INSTRUCTIONS FOR THE TASK: Transcribe the data below verbatim from the line with "The height and width of the screenshot is (382, 500)." to the line with "Task: Switch to the 入院患者数 tab". Include both of those lines.

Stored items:
#####
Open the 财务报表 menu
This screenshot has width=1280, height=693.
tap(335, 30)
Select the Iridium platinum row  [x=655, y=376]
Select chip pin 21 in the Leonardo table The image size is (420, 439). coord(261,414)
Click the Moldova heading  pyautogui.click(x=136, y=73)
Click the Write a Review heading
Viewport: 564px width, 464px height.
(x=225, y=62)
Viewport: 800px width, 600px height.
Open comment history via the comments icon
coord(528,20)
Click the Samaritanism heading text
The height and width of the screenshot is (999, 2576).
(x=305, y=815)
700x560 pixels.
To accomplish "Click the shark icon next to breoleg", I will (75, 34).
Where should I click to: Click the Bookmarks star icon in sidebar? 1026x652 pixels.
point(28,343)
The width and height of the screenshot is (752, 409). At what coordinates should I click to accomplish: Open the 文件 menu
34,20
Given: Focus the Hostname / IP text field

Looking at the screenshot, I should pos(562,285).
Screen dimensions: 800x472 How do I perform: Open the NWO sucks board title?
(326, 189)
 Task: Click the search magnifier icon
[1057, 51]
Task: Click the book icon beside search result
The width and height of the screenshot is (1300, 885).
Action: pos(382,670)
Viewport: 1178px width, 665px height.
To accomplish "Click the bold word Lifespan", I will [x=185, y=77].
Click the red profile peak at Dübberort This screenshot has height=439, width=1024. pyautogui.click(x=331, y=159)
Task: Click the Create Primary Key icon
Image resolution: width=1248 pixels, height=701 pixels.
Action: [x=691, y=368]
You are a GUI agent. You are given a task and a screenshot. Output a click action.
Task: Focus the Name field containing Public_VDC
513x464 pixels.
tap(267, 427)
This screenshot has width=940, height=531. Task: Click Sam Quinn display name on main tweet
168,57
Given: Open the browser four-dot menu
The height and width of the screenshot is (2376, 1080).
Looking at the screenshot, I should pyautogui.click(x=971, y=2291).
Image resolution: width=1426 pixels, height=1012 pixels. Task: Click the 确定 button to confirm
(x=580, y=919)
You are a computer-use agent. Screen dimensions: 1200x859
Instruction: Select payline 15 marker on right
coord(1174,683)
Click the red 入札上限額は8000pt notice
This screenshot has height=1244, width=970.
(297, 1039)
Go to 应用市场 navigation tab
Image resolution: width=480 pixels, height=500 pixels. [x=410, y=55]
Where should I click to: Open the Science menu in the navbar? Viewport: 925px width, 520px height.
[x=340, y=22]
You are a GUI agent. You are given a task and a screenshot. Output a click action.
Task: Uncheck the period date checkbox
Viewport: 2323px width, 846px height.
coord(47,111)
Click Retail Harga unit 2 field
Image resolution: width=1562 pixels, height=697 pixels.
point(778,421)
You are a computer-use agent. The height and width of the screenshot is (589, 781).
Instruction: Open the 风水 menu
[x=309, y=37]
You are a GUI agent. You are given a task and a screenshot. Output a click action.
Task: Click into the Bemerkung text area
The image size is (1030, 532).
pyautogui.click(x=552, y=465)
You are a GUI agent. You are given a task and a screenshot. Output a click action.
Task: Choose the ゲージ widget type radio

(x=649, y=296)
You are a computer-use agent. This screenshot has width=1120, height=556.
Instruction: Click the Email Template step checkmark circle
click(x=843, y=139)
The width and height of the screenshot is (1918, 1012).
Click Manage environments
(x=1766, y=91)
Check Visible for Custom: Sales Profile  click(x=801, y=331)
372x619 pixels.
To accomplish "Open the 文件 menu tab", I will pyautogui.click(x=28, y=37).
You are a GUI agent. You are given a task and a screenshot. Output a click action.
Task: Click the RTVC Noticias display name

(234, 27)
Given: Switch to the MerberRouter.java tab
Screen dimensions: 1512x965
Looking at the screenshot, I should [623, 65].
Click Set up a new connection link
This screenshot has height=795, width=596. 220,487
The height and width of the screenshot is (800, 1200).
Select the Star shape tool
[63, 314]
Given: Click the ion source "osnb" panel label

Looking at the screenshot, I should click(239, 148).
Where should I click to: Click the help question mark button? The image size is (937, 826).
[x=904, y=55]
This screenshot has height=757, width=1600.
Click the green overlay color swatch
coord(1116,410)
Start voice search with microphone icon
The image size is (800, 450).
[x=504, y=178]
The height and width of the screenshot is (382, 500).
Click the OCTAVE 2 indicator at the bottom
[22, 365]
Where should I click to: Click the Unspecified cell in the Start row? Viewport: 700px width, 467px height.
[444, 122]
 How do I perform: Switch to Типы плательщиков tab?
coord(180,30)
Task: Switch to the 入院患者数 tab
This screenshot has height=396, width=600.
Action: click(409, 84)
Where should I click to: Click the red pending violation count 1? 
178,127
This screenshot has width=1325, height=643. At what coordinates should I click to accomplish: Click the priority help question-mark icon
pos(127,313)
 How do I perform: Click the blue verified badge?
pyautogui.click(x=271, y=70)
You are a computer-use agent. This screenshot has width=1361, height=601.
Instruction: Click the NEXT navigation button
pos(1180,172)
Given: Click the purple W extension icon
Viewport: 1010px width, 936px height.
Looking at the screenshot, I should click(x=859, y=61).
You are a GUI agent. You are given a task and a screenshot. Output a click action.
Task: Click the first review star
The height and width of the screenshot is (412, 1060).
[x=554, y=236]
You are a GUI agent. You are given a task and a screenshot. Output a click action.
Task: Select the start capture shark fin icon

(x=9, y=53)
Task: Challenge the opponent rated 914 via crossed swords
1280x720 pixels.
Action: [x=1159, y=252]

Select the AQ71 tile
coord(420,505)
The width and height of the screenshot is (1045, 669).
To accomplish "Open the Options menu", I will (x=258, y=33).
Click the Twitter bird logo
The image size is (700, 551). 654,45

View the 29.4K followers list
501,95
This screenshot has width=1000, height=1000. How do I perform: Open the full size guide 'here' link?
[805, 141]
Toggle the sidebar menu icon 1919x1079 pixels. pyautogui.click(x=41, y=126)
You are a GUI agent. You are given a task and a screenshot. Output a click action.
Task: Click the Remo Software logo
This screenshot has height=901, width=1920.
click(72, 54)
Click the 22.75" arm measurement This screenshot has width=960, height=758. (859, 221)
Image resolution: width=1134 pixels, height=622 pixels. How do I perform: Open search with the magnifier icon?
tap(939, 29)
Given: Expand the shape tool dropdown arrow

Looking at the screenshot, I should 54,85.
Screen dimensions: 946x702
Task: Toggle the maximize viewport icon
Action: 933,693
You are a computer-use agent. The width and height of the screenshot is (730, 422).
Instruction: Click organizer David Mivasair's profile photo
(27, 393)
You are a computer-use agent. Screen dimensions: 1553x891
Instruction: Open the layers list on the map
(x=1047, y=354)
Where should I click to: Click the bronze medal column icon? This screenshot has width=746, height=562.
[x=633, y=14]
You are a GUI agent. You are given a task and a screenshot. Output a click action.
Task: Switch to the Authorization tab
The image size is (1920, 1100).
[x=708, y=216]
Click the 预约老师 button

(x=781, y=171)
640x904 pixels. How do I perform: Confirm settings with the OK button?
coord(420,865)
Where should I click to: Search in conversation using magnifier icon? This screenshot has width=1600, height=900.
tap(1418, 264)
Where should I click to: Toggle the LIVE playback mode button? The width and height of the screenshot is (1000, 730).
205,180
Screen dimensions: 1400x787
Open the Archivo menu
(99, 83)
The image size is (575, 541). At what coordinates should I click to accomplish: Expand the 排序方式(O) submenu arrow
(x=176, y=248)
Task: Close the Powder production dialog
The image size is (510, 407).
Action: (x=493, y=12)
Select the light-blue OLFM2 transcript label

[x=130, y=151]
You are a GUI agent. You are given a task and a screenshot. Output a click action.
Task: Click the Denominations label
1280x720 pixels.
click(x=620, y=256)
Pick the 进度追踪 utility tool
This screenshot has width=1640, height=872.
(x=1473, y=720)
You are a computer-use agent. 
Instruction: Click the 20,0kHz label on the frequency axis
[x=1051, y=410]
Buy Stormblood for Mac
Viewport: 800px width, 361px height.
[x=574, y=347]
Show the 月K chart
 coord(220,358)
#####
SOLUTION FOR THIS PROBLEM:
The height and width of the screenshot is (382, 500).
Click the OCTAVE 2 indicator at the bottom
[22, 365]
Where should I click to: Click the Unspecified cell in the Start row? Viewport: 700px width, 467px height.
[444, 122]
 How do I perform: Switch to Типы плательщиков tab?
coord(180,30)
Task: Switch to the 入院患者数 tab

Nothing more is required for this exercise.